Task instructions
For the word "Sarah", find each line in the entries where it occurs and copy that line.

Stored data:

▬▬▬

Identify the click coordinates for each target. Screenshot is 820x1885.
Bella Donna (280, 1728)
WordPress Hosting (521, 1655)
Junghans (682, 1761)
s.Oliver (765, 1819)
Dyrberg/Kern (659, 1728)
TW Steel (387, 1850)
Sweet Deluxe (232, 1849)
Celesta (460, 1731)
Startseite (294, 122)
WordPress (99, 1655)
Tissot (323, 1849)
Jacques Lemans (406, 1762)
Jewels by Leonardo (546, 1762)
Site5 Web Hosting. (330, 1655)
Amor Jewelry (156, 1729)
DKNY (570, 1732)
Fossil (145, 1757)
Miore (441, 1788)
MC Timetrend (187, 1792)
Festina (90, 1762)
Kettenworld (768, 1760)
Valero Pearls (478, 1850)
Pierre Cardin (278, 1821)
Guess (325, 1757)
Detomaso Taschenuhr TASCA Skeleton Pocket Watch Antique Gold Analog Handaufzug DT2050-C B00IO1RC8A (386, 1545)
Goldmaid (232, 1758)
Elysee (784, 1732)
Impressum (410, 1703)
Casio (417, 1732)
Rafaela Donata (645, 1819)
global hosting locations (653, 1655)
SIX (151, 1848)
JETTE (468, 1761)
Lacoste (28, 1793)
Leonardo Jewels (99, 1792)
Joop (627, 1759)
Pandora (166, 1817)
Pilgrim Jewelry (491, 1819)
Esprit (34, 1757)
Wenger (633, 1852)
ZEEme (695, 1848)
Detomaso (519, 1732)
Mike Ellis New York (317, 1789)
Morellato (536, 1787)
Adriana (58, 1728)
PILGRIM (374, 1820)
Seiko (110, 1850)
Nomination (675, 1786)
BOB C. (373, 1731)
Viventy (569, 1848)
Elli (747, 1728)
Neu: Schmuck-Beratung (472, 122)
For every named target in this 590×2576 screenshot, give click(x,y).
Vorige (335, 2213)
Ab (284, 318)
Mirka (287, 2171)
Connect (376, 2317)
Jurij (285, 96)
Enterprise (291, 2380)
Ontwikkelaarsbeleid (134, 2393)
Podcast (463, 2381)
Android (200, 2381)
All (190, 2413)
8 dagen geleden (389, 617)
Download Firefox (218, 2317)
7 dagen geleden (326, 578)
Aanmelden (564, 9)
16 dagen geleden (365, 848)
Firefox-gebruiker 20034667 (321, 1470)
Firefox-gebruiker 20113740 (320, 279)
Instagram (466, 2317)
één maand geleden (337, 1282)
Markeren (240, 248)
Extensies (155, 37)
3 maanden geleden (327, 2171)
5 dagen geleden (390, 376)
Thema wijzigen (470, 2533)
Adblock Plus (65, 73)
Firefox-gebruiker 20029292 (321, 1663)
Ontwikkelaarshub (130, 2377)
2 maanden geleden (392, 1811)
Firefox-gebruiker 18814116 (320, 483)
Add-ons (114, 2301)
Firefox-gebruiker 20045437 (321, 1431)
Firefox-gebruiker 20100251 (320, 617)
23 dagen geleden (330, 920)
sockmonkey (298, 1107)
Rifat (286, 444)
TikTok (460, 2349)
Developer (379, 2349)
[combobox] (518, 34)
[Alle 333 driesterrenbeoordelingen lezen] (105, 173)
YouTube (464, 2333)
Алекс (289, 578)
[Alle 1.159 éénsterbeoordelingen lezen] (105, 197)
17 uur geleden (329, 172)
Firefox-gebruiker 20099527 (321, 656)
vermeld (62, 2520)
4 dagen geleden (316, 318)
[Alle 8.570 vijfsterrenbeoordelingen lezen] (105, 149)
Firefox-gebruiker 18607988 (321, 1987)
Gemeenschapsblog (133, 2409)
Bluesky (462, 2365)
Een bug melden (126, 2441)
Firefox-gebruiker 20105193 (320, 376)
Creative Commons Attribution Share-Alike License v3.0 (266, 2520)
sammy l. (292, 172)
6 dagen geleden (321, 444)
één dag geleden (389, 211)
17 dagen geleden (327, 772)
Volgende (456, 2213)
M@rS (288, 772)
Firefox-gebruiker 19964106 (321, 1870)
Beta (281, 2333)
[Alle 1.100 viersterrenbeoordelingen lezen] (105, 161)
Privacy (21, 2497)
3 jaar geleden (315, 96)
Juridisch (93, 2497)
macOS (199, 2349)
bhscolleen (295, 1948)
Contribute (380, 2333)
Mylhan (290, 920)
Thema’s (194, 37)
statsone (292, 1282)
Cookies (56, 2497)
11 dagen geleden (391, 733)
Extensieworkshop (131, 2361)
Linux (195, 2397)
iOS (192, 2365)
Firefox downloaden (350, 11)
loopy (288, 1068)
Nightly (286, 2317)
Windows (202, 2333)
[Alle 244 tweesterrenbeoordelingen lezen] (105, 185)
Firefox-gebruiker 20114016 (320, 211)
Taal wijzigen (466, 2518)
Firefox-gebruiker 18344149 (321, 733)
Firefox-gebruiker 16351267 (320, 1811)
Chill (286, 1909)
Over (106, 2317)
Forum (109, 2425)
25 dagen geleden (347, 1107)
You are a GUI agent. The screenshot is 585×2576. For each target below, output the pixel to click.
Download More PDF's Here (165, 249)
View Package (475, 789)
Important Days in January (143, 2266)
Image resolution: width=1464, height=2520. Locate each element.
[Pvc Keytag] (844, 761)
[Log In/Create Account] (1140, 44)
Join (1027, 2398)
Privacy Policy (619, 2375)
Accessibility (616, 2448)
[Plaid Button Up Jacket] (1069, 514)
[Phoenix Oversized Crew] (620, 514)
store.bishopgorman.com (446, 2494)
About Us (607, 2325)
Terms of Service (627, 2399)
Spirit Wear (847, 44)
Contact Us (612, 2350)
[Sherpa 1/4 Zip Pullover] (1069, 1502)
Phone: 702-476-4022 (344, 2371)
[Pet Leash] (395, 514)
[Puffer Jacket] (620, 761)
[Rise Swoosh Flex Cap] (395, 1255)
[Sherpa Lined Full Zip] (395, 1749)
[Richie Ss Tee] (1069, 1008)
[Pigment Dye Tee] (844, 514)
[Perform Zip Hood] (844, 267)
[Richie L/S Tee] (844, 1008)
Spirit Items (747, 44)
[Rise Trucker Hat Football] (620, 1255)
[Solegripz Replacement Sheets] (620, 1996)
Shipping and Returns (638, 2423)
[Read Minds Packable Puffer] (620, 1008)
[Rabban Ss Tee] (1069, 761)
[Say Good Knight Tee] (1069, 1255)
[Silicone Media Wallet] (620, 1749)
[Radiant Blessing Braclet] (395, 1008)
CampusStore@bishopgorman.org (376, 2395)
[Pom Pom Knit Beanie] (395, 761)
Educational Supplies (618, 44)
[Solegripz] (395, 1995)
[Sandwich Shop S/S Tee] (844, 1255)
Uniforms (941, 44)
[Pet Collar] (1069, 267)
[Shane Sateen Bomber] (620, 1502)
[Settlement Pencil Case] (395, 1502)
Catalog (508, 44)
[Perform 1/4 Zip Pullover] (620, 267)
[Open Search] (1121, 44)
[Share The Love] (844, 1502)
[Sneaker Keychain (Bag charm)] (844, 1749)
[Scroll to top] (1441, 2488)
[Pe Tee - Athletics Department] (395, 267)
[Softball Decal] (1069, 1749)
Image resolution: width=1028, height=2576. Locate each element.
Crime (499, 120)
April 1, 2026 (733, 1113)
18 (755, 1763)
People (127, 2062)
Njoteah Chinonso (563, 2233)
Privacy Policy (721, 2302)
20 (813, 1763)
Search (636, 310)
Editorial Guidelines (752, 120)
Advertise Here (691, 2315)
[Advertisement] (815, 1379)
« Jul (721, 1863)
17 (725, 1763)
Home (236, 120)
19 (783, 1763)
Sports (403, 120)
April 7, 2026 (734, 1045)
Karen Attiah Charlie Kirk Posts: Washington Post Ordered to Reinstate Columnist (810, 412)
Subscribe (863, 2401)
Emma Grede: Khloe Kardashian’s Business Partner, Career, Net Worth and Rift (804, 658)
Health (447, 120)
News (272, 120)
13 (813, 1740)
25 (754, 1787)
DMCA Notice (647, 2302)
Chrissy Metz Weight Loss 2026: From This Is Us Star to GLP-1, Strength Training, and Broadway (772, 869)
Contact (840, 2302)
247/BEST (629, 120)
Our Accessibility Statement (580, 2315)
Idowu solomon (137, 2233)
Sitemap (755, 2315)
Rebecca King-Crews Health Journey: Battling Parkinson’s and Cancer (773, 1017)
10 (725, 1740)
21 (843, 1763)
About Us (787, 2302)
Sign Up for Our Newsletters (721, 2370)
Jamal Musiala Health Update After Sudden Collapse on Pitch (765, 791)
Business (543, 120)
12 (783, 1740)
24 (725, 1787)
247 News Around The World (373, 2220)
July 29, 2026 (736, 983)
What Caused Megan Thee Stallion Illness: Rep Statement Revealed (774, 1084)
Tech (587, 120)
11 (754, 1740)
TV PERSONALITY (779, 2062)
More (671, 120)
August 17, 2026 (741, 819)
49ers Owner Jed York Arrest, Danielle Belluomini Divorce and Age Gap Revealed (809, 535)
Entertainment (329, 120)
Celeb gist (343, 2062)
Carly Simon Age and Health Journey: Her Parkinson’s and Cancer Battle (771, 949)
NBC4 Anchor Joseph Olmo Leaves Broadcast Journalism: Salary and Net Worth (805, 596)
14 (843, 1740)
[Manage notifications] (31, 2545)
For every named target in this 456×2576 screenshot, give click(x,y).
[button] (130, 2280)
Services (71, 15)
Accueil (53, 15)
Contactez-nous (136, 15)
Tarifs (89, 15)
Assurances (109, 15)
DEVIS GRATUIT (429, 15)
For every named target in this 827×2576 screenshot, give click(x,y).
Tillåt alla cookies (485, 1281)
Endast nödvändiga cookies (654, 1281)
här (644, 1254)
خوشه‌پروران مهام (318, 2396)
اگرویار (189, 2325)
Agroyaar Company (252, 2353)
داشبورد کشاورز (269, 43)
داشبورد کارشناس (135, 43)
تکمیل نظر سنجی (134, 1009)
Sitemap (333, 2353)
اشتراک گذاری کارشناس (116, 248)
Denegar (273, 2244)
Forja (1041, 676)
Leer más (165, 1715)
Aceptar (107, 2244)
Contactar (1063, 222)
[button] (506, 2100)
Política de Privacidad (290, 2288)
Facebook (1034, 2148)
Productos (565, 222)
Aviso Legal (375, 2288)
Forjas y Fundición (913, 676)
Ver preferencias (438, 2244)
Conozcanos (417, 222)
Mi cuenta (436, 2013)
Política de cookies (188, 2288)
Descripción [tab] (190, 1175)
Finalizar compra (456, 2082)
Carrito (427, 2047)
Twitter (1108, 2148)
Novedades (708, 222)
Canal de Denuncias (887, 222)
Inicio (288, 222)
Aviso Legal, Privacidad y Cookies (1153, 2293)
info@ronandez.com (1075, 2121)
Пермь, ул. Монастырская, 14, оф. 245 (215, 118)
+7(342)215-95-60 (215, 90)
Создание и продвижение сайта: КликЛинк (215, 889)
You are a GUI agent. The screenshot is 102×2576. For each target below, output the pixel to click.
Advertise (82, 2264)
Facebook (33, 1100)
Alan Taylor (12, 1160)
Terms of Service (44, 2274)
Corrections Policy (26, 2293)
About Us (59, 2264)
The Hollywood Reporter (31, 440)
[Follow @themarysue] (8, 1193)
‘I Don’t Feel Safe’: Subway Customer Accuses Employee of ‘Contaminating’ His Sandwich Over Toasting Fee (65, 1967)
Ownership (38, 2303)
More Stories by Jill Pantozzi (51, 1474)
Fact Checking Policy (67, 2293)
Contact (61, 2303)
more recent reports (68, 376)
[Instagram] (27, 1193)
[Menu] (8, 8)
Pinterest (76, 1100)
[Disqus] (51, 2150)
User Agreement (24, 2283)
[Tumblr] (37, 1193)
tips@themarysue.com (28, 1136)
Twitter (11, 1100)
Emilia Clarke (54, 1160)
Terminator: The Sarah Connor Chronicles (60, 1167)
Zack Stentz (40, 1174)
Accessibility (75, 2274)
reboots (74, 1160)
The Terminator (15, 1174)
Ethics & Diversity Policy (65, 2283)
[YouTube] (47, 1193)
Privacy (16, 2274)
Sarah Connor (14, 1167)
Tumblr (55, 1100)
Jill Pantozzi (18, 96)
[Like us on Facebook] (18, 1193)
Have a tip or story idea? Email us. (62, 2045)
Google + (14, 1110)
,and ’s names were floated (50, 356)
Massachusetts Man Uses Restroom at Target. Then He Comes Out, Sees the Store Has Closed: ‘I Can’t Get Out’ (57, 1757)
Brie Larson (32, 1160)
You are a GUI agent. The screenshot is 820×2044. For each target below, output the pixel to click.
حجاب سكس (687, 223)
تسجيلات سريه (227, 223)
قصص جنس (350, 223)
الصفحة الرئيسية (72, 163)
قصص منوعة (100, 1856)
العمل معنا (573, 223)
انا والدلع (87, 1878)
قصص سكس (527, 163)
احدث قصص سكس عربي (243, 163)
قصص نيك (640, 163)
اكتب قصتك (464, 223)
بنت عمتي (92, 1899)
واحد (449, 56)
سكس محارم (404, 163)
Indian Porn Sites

▬▬▬

Output for this task
Terminator: The Sarah Connor Chronicles (60, 1167)
Sarah Connor (14, 1167)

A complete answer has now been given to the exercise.